Corbin Michael Allred (born May 25, 1979) is an American actor. He starred in the 2003 award-winning motion picture Saints and Soldiers and the 1997–1998 television series Teen Angel.

Career
Allred's acting career began when he was 12 years old after attending an open casting call in his home town of Midvale, Utah. He has appeared in multiple productions for Mormon cinema. Allred is a member of the Church of Jesus Christ of Latter-day Saints, and served a mission for the Church in Australia.

In addition to Saints and Soldiers and Teen Angel, Allred played the lead role in Josh Kirby... Time Warrior! and is known for his role in Robin Hood: Men in Tights. He appeared in the 1999 films Diamonds alongside Dan Aykroyd and Kirk Douglas and Anywhere but Here with Natalie Portman and Susan Sarandon. He played a lead role in The Saratov Approach, a 2013 film about the weeklong abduction of two LDS missionaries in Russia that occurred in 1998.

Exercise requirements ->
[A] Summarize the text about Corbin Allred in two sentences.
[B] Please update the passage of the text about Corbin Allred between "In addition to" and "occurred in 1998.", inclusive, so that "week-long" stands in place of "weeklong".

Material provided ->
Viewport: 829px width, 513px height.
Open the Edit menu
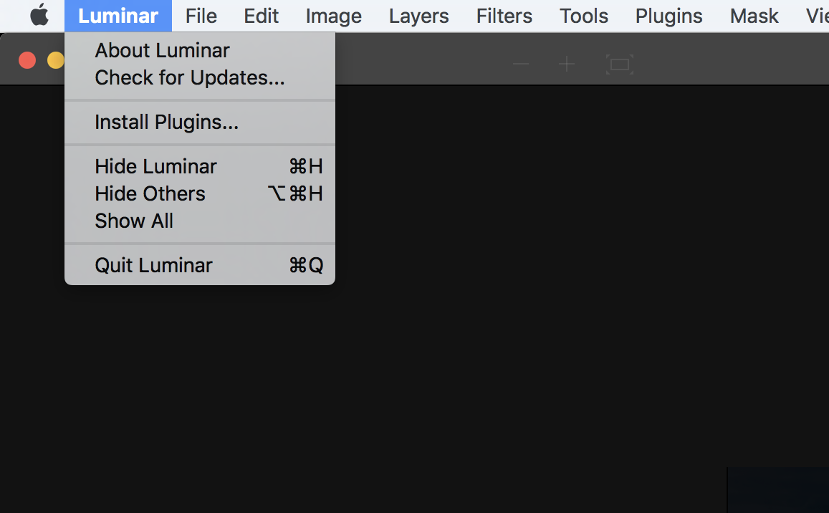(x=261, y=15)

Responses per task ->
[A] Corbin Michael Allred, born May 25, 1979, is an American actor whose career began at age 12 after an open casting call in his home town of Midvale, Utah, and who starred in Saints and Soldiers and Teen Angel. He is a member of the Church of Jesus Christ of Latter-day Saints and has appeared in Mormon cinema productions as well as films such as Josh Kirby... Time Warrior!, Robin Hood: Men in Tights, Diamonds, Anywhere but Here, and The Saratov Approach.

[B]
In addition to Saints and Soldiers and Teen Angel, Allred played the lead role in Josh Kirby... Time Warrior! and is known for his role in Robin Hood: Men in Tights. He appeared in the 1999 films Diamonds alongside Dan Aykroyd and Kirk Douglas and Anywhere but Here with Natalie Portman and Susan Sarandon. He played a lead role in The Saratov Approach, a 2013 film about the week-long abduction of two LDS missionaries in Russia that occurred in 1998.